I am sure it will be a beer that I enjoy. And if it is in the same price range as their previous single batch releases, works out being a good value drop for a special batch (usually around $4.50, vs about 8-9 dollars for the Mad Brewers).


----------



## Doubleplugga

cant wait for this one, I reckon their Big Dippa was outstanding. Not bothered if it isn't true to style.... we all know the crew at LC likes to put a hop twist on everything. :icon_drool2:


----------



## jyo

Screwy, that sounds awesome!

I missed out on trying the big dipper but not this one.


----------



## bum

Screwtop said:


> 11. Anything else about the beer that makes it unique?
> A very unique hybrid of Belgian Strong Ale ... and loud American IPA


Wait, isn't this style pretty much insanely fashionable (outside of Australia) right now?


----------



## Alex T

Hey Guys,

In case you are in Melbourne or Fremantle next Tuesday: 



Cheers,

Alex


----------



## manticle

So Brewer's shout means I come to your dining hall in Brunswick st and you buy me a pint?

I'm in.


----------



## bconnery

manticle said:


> So Brewer's shout means I come to your dining hall in Brunswick st and you buy me a pint?
> 
> I'm in.


And they wouldn't even have to lend you ten pounds, and your mother wouldn't have to wake you early in the morning....


----------



## fnqbrew

pyrosx said:


> Straight from the cherub's mouth: (from facebook)
> "Not too long now.. this heavily hopped Belgian Hybrid Ale should start hitting beer loving bottle shops and venues at the end of next week."
> 
> Woot



Last week, the end of next week is today. Went to DMs today, but it isn't even in their computer system yet. 

Oh yeah. Who went to the Brewer's Shout? What's it like?


----------



## [email protected]

FNQ Brew said:


> Last week, the end of next week is today. Went to DMs today, but it isn't even in their computer system yet.
> 
> Oh yeah. Who went to the Brewer's Shout? What's it like?



They announced some stage after that they had got a bit ahead of themselves and there would be a delay of a couple of weeks before it hits stores.


----------



## Brew Matt

FNQ Brew said:


> Last week, the end of next week is today. Went to DMs today, but it isn't even in their computer system yet.
> 
> Oh yeah. Who went to the Brewer's Shout? What's it like?

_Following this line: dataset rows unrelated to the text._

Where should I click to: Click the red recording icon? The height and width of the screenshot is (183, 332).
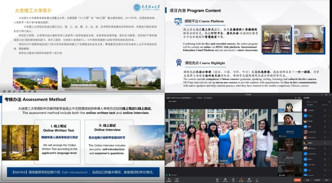coord(241,179)
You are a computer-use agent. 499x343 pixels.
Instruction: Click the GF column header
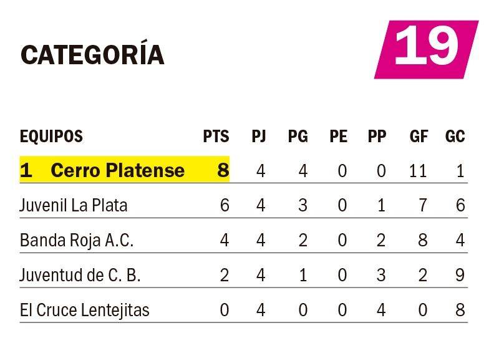[419, 136]
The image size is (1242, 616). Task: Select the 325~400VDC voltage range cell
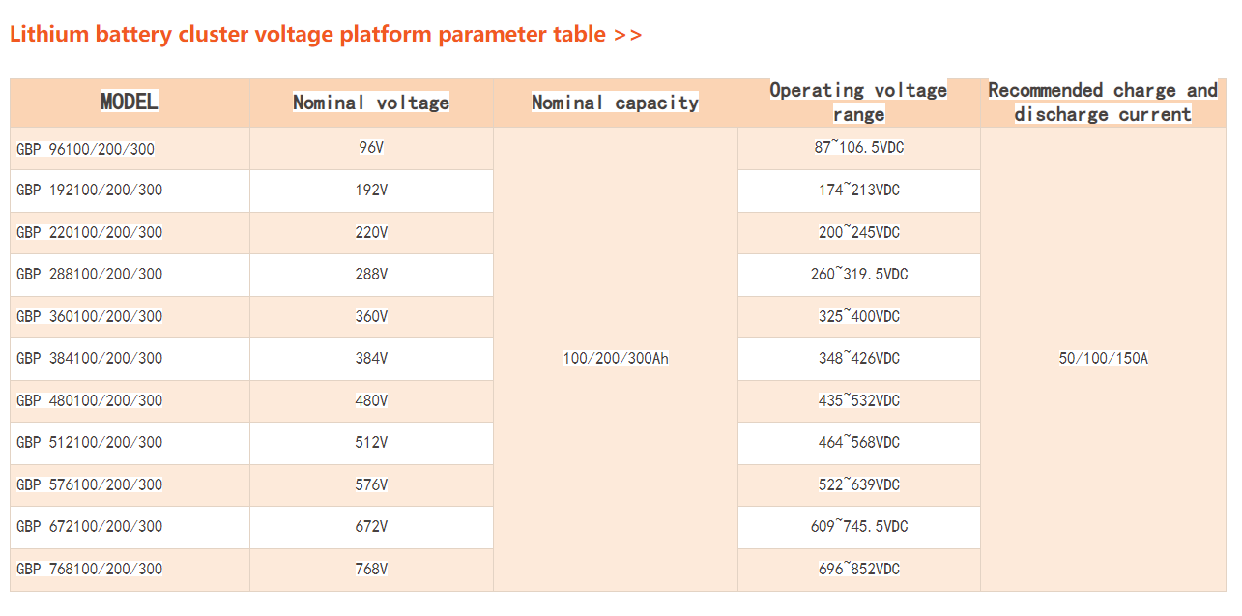tap(859, 316)
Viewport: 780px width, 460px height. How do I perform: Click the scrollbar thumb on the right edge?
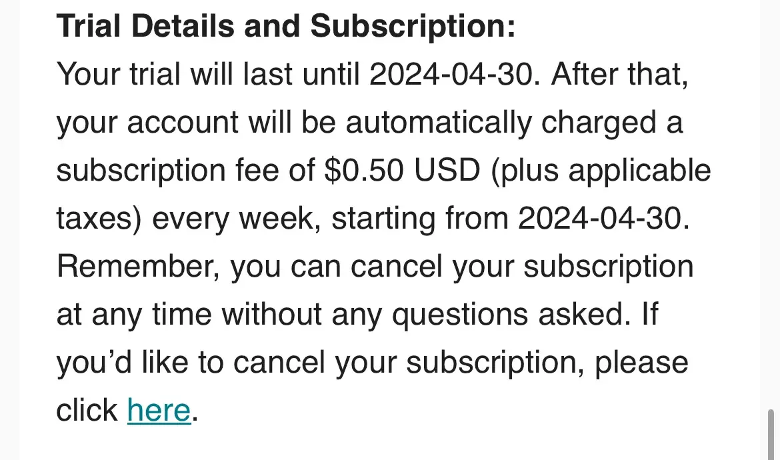tap(771, 433)

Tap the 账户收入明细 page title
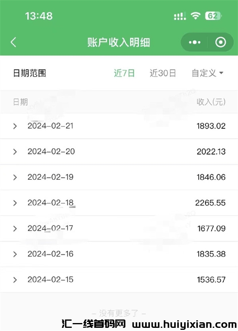[119, 42]
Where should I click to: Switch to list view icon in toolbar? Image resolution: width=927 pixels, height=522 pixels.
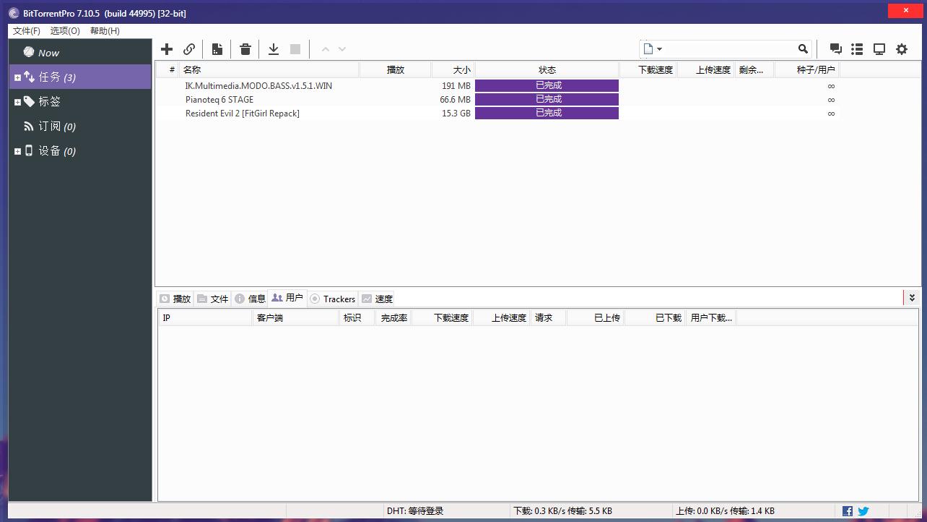coord(857,49)
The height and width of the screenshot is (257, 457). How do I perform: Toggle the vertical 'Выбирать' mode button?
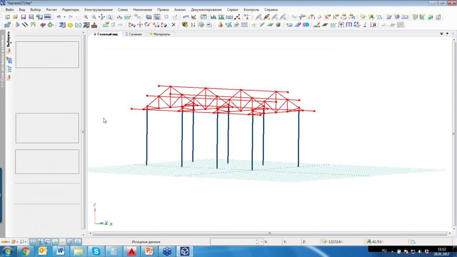[x=9, y=39]
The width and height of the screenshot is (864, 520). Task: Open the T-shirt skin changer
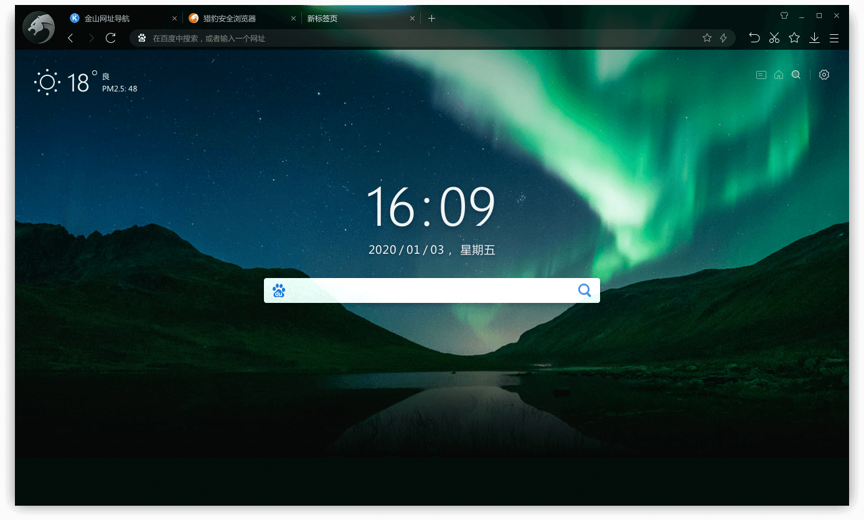click(784, 16)
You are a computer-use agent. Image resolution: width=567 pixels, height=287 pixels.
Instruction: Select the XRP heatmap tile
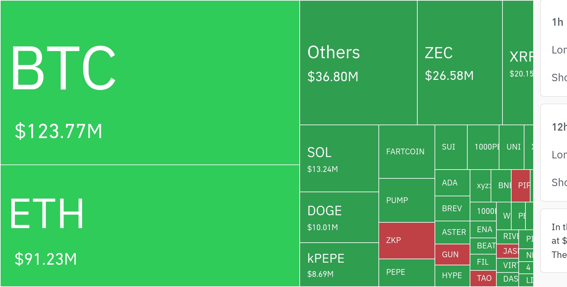[518, 63]
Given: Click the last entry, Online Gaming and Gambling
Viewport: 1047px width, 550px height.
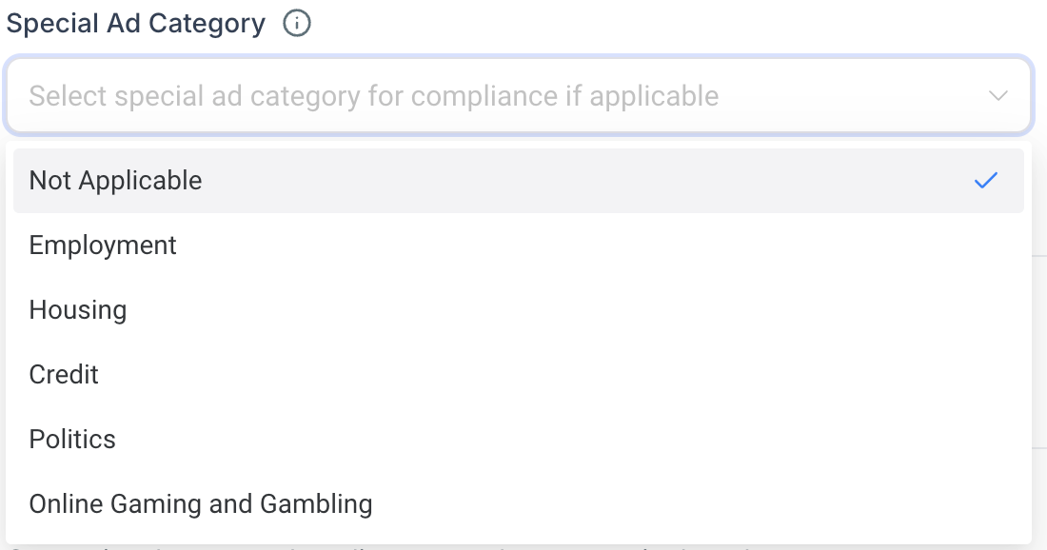Looking at the screenshot, I should point(519,504).
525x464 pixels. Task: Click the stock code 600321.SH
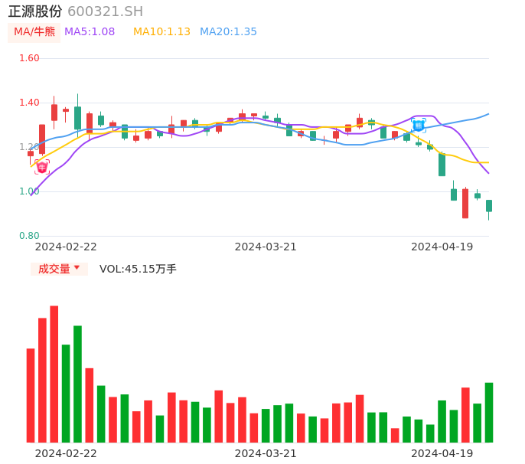click(x=105, y=11)
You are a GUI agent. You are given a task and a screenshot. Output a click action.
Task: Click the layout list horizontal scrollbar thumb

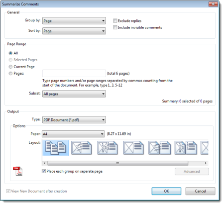point(118,163)
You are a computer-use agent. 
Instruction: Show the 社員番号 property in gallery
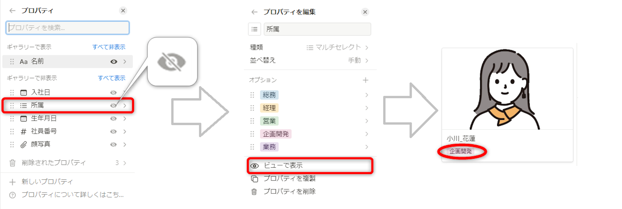click(x=113, y=132)
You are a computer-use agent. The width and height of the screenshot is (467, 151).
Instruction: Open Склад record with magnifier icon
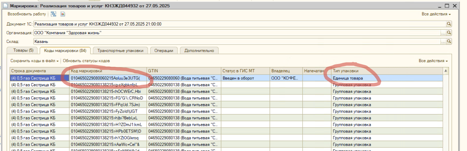pos(448,41)
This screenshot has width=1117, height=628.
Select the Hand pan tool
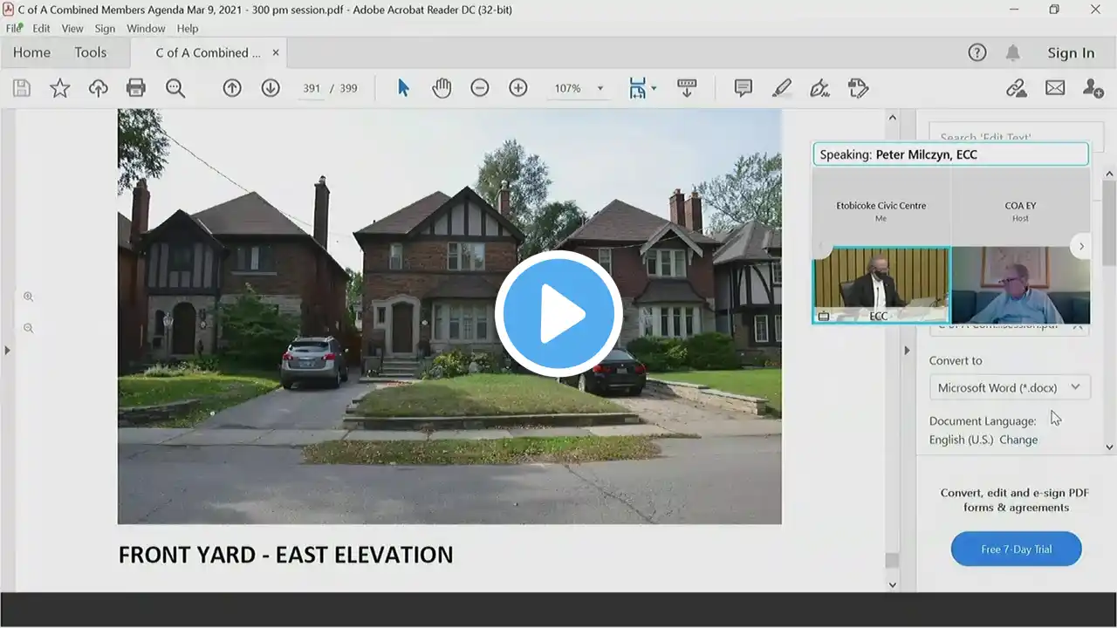click(442, 88)
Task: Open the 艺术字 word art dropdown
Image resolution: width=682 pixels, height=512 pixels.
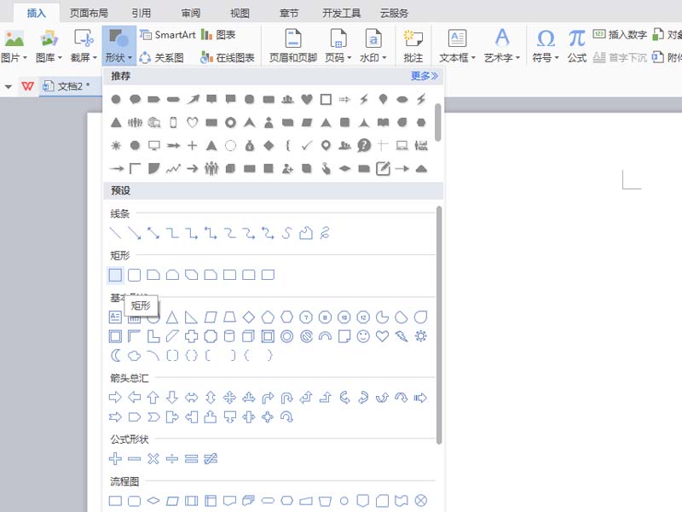Action: 502,58
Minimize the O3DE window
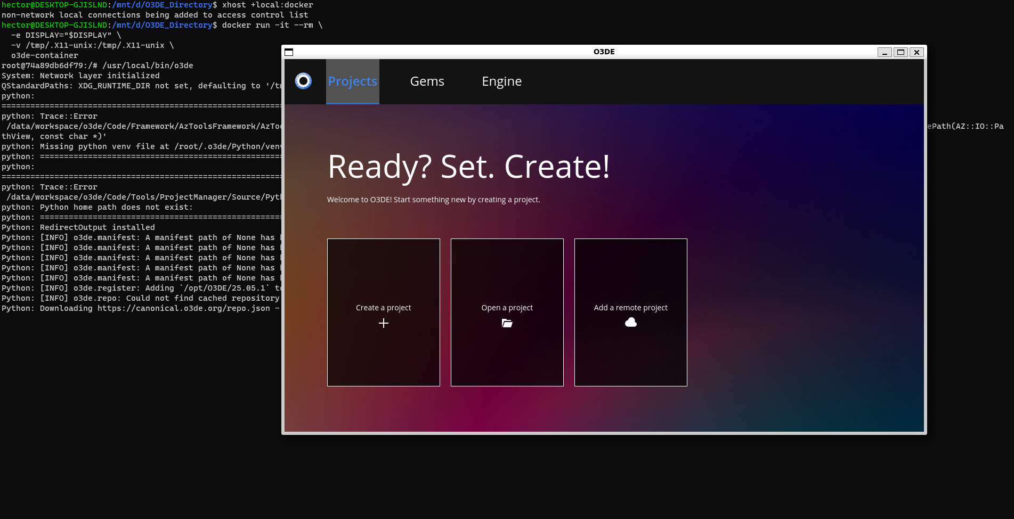1014x519 pixels. pos(885,52)
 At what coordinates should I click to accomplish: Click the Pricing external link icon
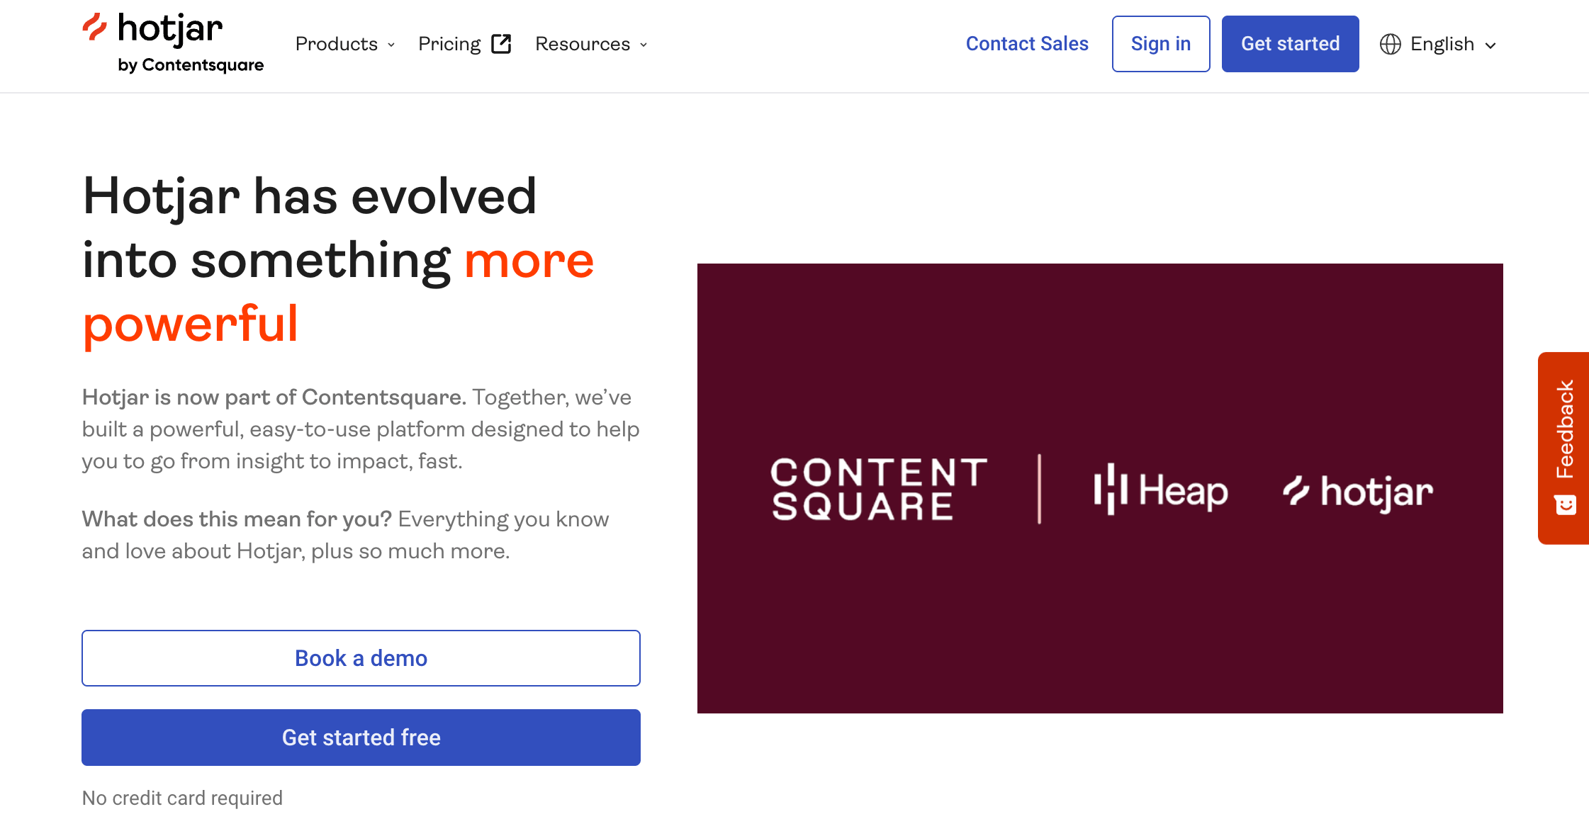pyautogui.click(x=501, y=44)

Based on previous experience, DMs will be the last to know about the Quiet American. They don't seem to be able to manage new or limited run items too well. I remember there were problems with the Big Dipper - they had it in stock for a short time, but it was setup in a way that meant the product didnt get re-ordered even though space on the shelf had been allocated, and stock was available in their Brisbane warehouse. 

Anyhow, my experience with the more recent Mad Brewers Hoppy Heff - various DM's had no idea what this was. Found it in stock at Choice Liquor. DM's got it through a few weeks later.

Make being a 'beer hunter' that just little bit more challanging.


----------



## jyo

Beer4U said:


> They announced some stage after that they had got a bit ahead of themselves and there would be a delay of a couple of weeks before it hits stores.



Yeah, I had planned to head there today expecting it to be in. Checked my emails this morning so I was spewing but we went down anyway.

And to top it off, just as we are leaving the brewery they bring out a keg of Rogers' dry hopped with EKG, so I ask (probably looking like a little kid) "How long til you crack that, mate?"- "About half an hour"... I didn't cry, honest


----------



## [email protected]

jyo said:


> Yeah, I had planned to head there today expecting it to be in. Checked my emails this morning so I was spewing but we went down anyway.
> 
> And to top it off, just as we are leaving the brewery they bring out a keg of Rogers' dry hopped with EKG, so I ask (probably looking like a little kid) "How long til you crack that, mate?"- "About half an hour"... I didn't cry, honest


This from FB
looks nice too


----------



## aaronpetersen

Anybody know if the Quiet American is still on tap at the LC dining hall in Fitzroy?


----------



## Alex T

Hi Aaron,

No it isn't.... but what is there is "The Little Rabbit" which is the Belgian Golden Ale that we brewed for the GABS. I had to stop last week and have me one of those.... I like it. Not sure how much is left, but will probably be on for another week or so prior to the next Single Batch coming on (I know it is done, but not sure when it is being released).

Cheers,

Alex


----------



## sinkas

Anyone heard what the next single batch is?


----------



## Filfy

Yeah, they mentioned something on facebook and twitter the other day, mentioned some specialty grain (obvious I know). Follow them there!


----------



## kevo

Was just thinking the same thing this morning!


----------



## Will88

During Qld Beer Week there was a LC brew event where a brewer from LC came up to Archive and we did an experimental brew on a 3V setup. He said they were using this as a chance to test some ingredients for the next single batch, which included a grain bill I'd expect to see in an amber/brown ale and lots of the new Victoria's Secret hops.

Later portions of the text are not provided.